> RECORDS SHOWN:
* start *
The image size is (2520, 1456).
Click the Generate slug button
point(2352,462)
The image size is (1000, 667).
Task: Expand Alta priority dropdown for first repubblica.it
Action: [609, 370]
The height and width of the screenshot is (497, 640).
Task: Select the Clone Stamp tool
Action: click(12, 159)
* end *
> WHAT YOU ARE ASKED TO DO: Please copy the entire listing above word for word, keeping every line in its original order.

> SOLUTION FOR THIS PROBLEM:
The image size is (2520, 1456).
Click the Generate slug button
point(2352,462)
The image size is (1000, 667).
Task: Expand Alta priority dropdown for first repubblica.it
Action: [609, 370]
The height and width of the screenshot is (497, 640).
Task: Select the Clone Stamp tool
Action: click(12, 159)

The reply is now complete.